The Real Crypto Revolution Flies Under the Radar

Behind the scandalous headlines, various corners of the crypto industry are quietly solving tangible problems at scale, from facilitating digital transactions to underpinning an internet-native financial system. Take stablecoins, which peg digital assets to fiat currencies like the U.S. dollar. They’re reaching new adoption highs, particularly in emerging markets where people grapple with unstable local currencies.

Then there’s decentralized finance (DeFi), which lets users lend, borrow, and trade assets directly, bypassing traditional financial intermediaries. In countries with limited access to banking, DeFi presents a significant opportunity for financial inclusion. But in a world radically rethinking trade and dollarization, these primitives also offer neutral ground for conducting transactions while promoting the dollar’s use and proliferation.

The Memecoin Distraction

Of course, not all crypto projects have clear value. Memecoins—digital tokens whose worth is driven by internet hype rather than tangible use—are divisive even within crypto circles. Dogecoin, an Elon Musk favorite, boasts a market cap higher than 94% of S&P 500 companies despite having no product or business model. Andreessen Horowitz’s Chris Dixon recently slammed memecoins for weakening understanding of the industry’s utility. If one sought a reason to call crypto a scam, some pockets of the memecoin world could provide it.

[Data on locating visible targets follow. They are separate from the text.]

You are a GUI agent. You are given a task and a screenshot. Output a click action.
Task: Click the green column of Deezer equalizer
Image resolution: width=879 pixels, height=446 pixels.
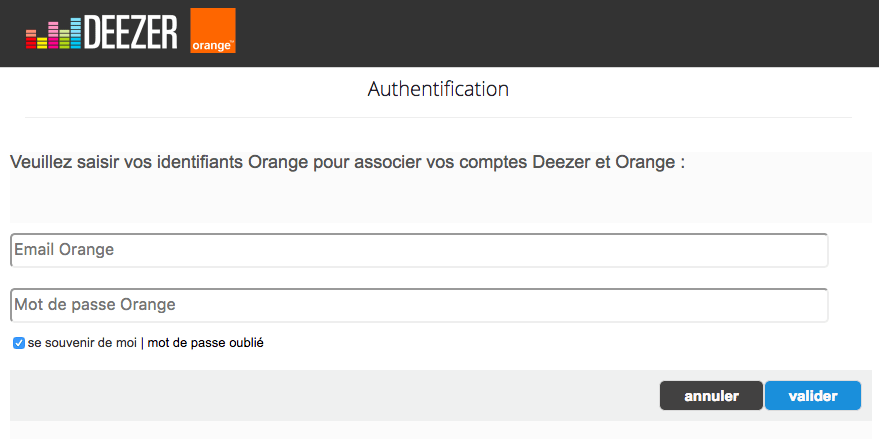click(64, 39)
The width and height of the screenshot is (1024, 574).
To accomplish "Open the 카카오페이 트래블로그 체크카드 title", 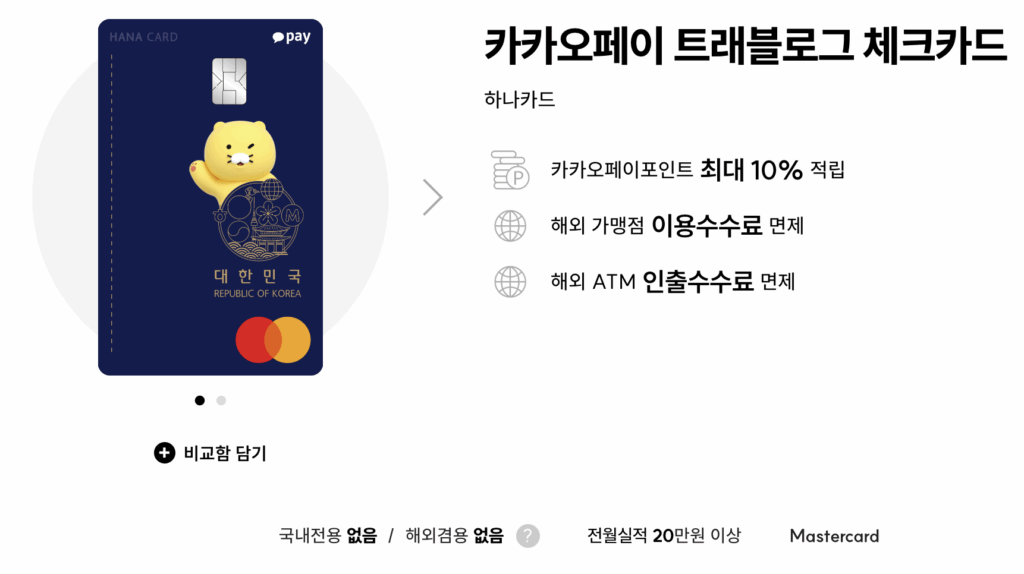I will coord(744,46).
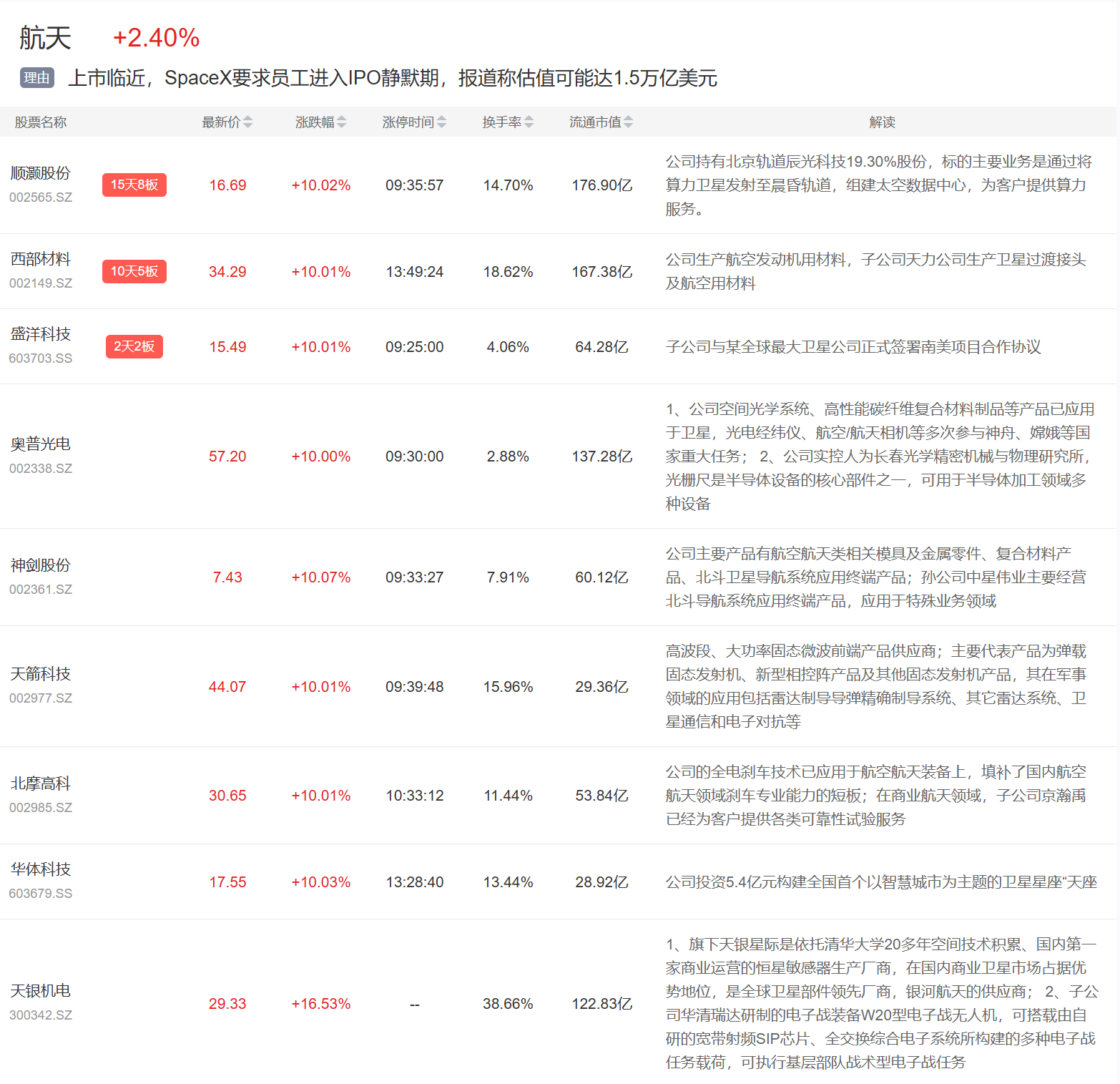Click the 15天8板 badge for 顺灏股份
Image resolution: width=1120 pixels, height=1084 pixels.
tap(134, 185)
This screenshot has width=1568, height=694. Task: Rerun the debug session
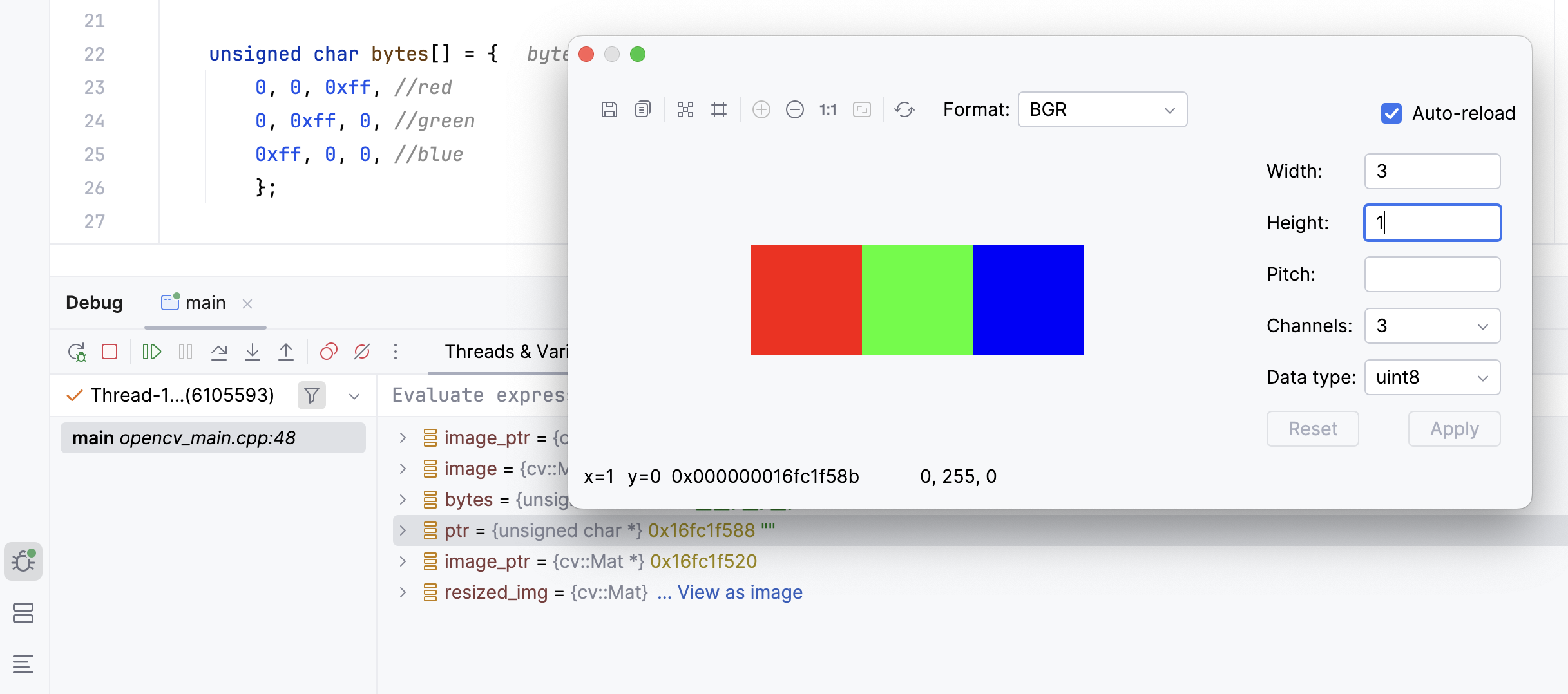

Decentralized Infrastructure: Crypto’s Boring Revolution

Since Sam Bankman-Fried’s ignominious fall in 2022, another new primitive is using crypto rails to rebuild the physical world: decentralized physical infrastructure networks (DePIN). These networks let individuals contribute resources like data or connectivity in exchange for rewards. By crowdsourcing infrastructure, DePIN projects can compete with legacy incumbents to offer cheaper, more accessible services.

DePIN might sound boring, but these networks are already shifting market structure in traditional industries.

Industry analyst

Today, over 1,400 DePIN projects are under construction, having raised more than $1 billion in venture funding. But if you solely relied on mainstream media, you’d still think the sector was fraudulent.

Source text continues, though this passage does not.